If you take the center of a regular n-polygon and you connect it with all the vertices, you will get n isosceles triangles with the angle between two equal sides equal to $\frac{360^\circ}{n}$ and the opposite side equal to the side of a polygon. Thus, you can solve this triangle to get that the equal sides of this triangle are $\frac{a}{\sqrt{2-2\cos(\frac{360^\circ}{n})}}$, where a is the polygon side (we appply simply the law of cosines to the side a).

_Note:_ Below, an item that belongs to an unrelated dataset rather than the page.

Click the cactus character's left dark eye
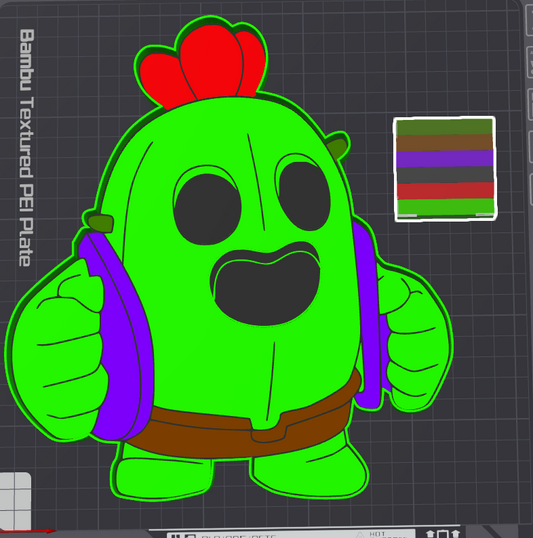The height and width of the screenshot is (538, 533). (207, 209)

Thus the area of one triangle is $\frac{1}{2} \frac{a^2}{2-2\cos(\frac{360^\circ}{n})} \cdot \sin(\frac{360^\circ}{n})$, and so the whole area is $S=n\cdot \frac{1}{2} \frac{a^2}{2-2\cos(\frac{360^\circ}{n})} \cdot \sin(\frac{360^\circ}{n})=\frac{n}{4}\cdot\frac{a^2\sin\frac{360^\circ}{7}}{1-\cos\frac{360^\circ}{7}}$. Applying this formula we get :

1. $S = \frac{7}{4} \cdot \frac{7^2}{1-\cos(\frac{360^\circ}{7})} \cdot \sin(\frac{360^\circ}{7}) = 178.06 \text{ inch}^2$
2. $S=\frac{4}{4}\cdot \frac{2^2 \cdot 1}{1-0}=4 \text{ ft}^2$